EDUCARE (da cui educazione) dal latino e-ducere “tirar fuori, condurre fuori”, anche in tedesco la parola Er-ziehung (“educazione”) alla lettera significa “TIRAR FUORI”.
Educare, uguale ad allevare, tirar su, in inglese to bring up. Da che cosa? Da uno stato di torpore, di noia intellettuale, di povertà, di pochezza, di mancanza.
L’occidente concepisce l’educare come un tirar fuori l’umano dalla povertà e dalla pochezza, dell’iniziale condizione, quasi animale, in cui si trova l’educando. Questo il rapporto fra docente e discente, tra politica e società.
L’educazione è il condurre l’uomo nella crescita, nella produzione, nella trasformazione, nell’invenzione, nella manipolazione, nel tirar su il potenziale presente nell’uomo.
Spesso il politico da educatore diventa errante e allora ricorre alla spettacolarizzazione, per nascondere le incapacità o gli interessi privati o delle caste.
Si parla insistentemente di una Sicilia ormai in ginocchio, sull’orlo del collasso. Oggi nessuno sembra essere responsabile di nulla. Mi chiedo, guardando i cambiamenti di un territorio tra i più belli della Sicilia, quello della provincia di Ragusa, e immaginando l’ottimo paesaggio che videro i Greci durante la loro colonizzazione: vaste superficie di boschi e poche terre coltivate dagli indigeni nell’entroterra, ma è vero, le risorse e le potenzialità siciliane che furono viste dai primi colonizzatori sono scomparse. Con l’arrivo dei greci il paesaggio comincia a cambiare. Da naturale comincia a trasformarsi in agrario. E il grano rappresenta la coltura più diffusa. Già nel V secolo a.c. Roma acquista grano dalla Sicilia e lo si esporta in Grecia. Il seminativo dunque, ma con la colonizzazione greca si diffonde l’olivo. Tucidide parla di campi d’ulivo delimitato da chiuse. Mentre nella monetazione di Nasso si testimonia l’introduzione della vite. Vicino a queste colture, vi erano il melograno, il fico, il pero, il melo siciliano e camarinense, il mandorlo, l’albicocco.

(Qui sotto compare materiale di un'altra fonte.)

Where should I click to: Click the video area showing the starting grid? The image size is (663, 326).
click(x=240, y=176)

Alla fine della dominazione romana, il territorio era ricoperto da boschi di alto fusto: querce, castagni, pini e poi grano, vite, olivo ed una fitta boscaglia di ginepro,lentisco, palma nana.

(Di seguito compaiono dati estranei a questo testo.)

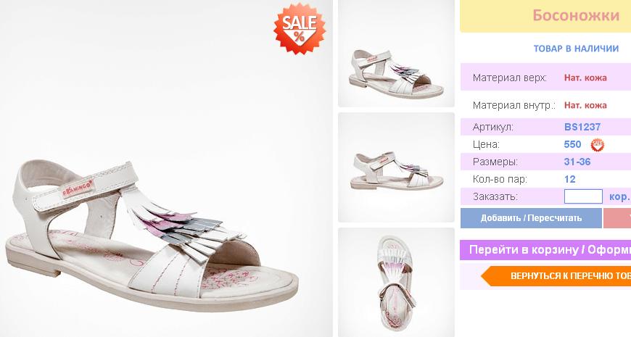
Task: Click the Нат. кожа inner material value
Action: [585, 105]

Con l’arrivo degli Arabi vi è l’introduzione di nuove piante: agrumi e cotone,. I fiumi erano navigali.
Durante il XV secolo si parla della diffusione dell’enfiteusi cioè concessioni perpetue di terra a terzi dietro pagamento di canone in natura. Con l’enfiteusi il paesaggio agrario cambia. Dal 1550-1564 con tale sistema si distribuiscono 45.000 ettari di terra e tutto questo continua nel XVI secolo e per tutto il XVII secolo.
I “muri a secco” danno forma al paesaggio che servono sia come “spietramento” che come delimitazioni in “chiuse” della proprietà, evitando sconfinamenti del bestiame. La nostra provincia è così divisa in poderi, o masserie di venti, trenta, cinquanta e più salme chiuse con muraccioli di pietra squadrate sovrapposte le une alle altre senza alcun cemento. Nelle chiuse si possono vedere al pascolo pecore, asine, cavalle, buoi e vacche. Inoltre si ebbe la coltura del carrubo. Nel 1850-75 , l’innovazione agronomica subisce un cambiamento: si coltivano fibre tessili quali cotone, canapa e lino, vi sono risaie e coltivazioni di ortaggi.
Nel ventennio 1850/70 con l’allevamento si consolida la razza modicana, una razza di bovini che per le sue doti di rusticità si adatta al territorio degli iblei, notoriamente duro per la presenza di pietre e periodi di siccità. La razza modicana è a triplice attitudine da cioè carne latte e forza lavoro. Nel XIX si modifica di nuovo il paesaggio agrario, si diffondono sempre di più le “masserie” e accanto ad esse si costruiscono le “casine padronali,” utilizzate dai proprietari dei fondi.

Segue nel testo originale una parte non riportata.